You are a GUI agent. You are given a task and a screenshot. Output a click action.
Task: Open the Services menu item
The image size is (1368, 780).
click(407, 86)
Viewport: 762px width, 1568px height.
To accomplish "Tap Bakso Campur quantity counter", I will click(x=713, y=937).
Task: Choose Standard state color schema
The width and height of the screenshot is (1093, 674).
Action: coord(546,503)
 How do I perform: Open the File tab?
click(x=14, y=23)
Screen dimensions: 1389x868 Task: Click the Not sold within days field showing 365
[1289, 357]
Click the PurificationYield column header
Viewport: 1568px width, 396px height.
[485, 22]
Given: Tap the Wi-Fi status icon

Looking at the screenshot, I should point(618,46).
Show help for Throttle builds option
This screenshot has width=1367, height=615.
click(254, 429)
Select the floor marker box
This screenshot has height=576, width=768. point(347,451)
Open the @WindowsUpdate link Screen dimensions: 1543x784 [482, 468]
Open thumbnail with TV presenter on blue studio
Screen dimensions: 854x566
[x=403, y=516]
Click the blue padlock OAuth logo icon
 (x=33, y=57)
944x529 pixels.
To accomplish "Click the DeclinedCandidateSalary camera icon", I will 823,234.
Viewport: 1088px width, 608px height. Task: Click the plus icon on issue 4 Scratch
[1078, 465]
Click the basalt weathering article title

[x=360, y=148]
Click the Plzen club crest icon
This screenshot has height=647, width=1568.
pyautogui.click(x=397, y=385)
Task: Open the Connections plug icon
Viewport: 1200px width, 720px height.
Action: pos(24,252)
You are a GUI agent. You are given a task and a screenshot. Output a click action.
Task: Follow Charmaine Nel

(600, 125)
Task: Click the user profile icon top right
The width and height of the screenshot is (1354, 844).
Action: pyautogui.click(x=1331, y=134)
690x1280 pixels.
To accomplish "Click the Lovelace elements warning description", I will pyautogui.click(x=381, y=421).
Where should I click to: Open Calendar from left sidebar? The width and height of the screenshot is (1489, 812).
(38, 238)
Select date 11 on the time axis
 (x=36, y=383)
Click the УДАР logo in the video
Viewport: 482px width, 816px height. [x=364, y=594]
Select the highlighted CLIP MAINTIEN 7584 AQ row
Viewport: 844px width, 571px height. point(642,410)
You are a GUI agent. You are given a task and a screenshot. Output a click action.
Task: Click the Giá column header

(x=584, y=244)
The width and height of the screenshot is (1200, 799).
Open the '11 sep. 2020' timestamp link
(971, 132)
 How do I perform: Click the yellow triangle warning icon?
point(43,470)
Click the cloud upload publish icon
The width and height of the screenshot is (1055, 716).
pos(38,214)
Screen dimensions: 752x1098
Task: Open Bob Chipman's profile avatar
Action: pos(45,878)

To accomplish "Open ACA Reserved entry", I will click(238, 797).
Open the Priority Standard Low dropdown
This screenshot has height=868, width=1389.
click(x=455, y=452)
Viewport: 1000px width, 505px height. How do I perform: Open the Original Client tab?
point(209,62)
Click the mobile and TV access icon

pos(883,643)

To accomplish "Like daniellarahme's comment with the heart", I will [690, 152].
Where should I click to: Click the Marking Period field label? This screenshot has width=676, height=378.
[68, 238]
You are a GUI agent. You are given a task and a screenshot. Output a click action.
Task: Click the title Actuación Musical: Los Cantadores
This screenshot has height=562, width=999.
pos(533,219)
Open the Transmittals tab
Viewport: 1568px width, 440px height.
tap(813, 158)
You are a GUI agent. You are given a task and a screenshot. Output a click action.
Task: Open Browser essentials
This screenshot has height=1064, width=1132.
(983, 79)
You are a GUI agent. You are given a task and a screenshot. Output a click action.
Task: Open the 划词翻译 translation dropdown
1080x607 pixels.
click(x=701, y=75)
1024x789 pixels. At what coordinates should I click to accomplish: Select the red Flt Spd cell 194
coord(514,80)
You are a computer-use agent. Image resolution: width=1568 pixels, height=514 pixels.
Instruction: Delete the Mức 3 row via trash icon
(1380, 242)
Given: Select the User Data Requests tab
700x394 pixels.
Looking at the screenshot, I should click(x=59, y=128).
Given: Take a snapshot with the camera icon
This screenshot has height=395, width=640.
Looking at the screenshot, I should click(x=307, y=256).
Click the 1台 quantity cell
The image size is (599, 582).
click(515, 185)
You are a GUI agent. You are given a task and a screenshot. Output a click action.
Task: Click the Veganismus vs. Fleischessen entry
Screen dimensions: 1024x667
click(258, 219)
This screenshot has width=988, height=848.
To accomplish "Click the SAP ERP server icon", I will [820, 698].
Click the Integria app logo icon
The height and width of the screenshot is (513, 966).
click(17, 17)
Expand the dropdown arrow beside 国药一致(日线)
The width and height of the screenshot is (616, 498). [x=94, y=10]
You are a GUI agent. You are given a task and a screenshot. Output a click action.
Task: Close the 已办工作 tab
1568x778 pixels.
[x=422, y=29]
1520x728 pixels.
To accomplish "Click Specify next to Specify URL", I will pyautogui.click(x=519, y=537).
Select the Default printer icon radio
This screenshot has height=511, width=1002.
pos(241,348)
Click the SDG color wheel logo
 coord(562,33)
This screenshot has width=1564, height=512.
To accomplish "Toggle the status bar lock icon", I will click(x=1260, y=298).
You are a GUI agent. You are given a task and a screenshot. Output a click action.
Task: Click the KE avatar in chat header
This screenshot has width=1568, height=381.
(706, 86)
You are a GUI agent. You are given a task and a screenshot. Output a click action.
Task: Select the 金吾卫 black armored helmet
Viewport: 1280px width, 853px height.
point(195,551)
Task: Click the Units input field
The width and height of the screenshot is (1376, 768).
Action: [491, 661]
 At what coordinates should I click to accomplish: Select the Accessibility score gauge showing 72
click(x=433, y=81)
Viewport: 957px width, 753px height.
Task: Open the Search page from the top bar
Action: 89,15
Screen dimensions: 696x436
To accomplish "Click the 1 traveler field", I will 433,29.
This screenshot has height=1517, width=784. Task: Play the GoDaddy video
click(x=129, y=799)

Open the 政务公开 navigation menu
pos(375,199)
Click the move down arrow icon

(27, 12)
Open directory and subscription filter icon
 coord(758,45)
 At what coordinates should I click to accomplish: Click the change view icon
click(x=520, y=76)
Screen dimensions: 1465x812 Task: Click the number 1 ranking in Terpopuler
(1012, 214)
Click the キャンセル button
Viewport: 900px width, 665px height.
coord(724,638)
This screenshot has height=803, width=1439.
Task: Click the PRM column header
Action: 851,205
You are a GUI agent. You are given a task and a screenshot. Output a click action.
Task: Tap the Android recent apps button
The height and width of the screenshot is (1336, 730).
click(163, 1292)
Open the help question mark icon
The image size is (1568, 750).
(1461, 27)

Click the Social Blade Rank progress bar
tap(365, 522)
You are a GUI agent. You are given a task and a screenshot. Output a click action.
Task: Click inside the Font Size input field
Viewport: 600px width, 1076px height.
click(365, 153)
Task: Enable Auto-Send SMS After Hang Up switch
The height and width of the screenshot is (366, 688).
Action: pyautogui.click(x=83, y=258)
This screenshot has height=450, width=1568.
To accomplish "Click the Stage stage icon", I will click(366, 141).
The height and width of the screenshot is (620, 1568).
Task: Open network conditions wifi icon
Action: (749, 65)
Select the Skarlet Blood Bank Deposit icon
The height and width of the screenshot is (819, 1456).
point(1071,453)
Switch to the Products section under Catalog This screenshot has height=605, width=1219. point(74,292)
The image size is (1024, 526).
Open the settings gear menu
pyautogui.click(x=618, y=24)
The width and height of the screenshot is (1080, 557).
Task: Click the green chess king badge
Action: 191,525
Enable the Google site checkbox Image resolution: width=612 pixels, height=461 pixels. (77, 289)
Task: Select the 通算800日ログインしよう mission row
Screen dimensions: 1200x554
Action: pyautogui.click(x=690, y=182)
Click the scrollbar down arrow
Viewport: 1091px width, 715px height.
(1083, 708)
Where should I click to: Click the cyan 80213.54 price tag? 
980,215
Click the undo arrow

§ TASK STATEMENT:
Each line of the material that has the word "Enable" belongs in the answer.

§ YOUR RESPONSE:
Task: Enable Auto-Send SMS After Hang Up switch
Enable the Google site checkbox Image resolution: width=612 pixels, height=461 pixels. (77, 289)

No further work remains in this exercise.